Além disso, a Índia é amplamente ignorada pela Iniciativa do Cinturão e Rota da China, um programa de investimento em infraestrutura internacional maciço que financiou projetos em Bangladesh, Paquistão e Sri Lanka. No entanto, dados os crescentes problemas de dívida soberana, não está claro quem são os verdadeiros beneficiários. De qualquer forma, a iniciativa do Cinturão e Rota mostra que Pequim vê Nova Délhi como uma rival e que está lidando com os problemas da dívida internacional por conta própria e não em conjunto com os parceiros do BRICS.
O comércio entre os cinco países está em declínio, e a pandemia de Covid-19 não é o único motivo. Os atritos comerciais entre a Índia e a China estão se tornando mais aparentes.

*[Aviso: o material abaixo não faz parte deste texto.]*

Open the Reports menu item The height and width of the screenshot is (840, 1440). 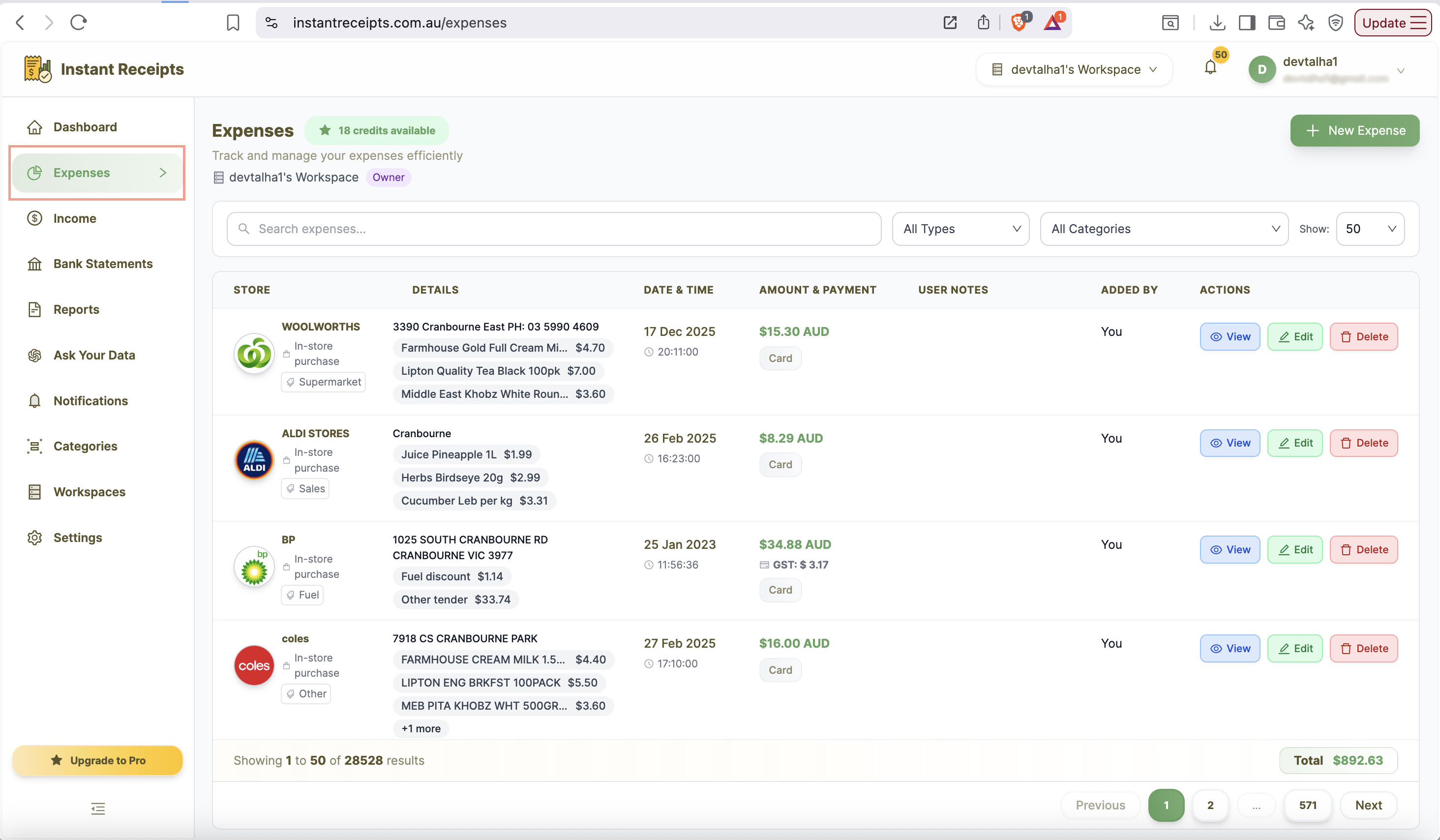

O G7 está ansioso para explorar as tensões dentro do BRICS. O primeiro-ministro indiano Narendra Modi e o presidente sul-africano Cyril Ramaphosa foram convidados para a recente cúpula do G7 na Baviera. Eles participaram de um evento paralelo, e isso deve ter disparado o alarme em Pequim. A China tem demonstrado interesse em expandir os BRICS, mas outros membros parecem preferir mantê-los pequenos. Os cinco estão fazendo o que é de seu interesse nacional.
Decepção no G7
No atual sistema multilateral, o G7 está alinhado com o capital financeiro e exerce um poder desproporcional. Seria bom ter um contrapeso. Os BRICS são muito díspares para preencher esse papel. Até agora, seus grandes anúncios negligenciaram em grande parte questões importantes como a crise climática. É improvável que adotem o tipo de agenda coerente que seria necessária, especialmente porque todos querem se beneficiar ao máximo da ordem atual. Além disso, a invasão russa da Ucrânia tornou as coisas ainda mais difíceis do que já eram.
Ordem global cada vez mais instável
Por um lado, os outros quatro membros do BRICS condenaram a agressão de Moscou. Por outro lado, eles fazem questão de não dificultar as coisas para a Rússia. Até certo ponto, eles estão tentando lucrar com o isolamento da Rússia, por exemplo, importando seus produtos básicos a preços reduzidos. Ao mesmo tempo, o NBD congelou seu programa na Rússia. O motivo é que quer manter a classificação Western AA+, o que mostra o quão limitado é realmente o raio de ação dos BRICS. Resta saber como os BRICS como grupo lidarão com uma ordem global cada vez mais instável.
Praveen-Jha Ele é professor de economia na Universidade Jawaharlal Nehru em Nova Delhi.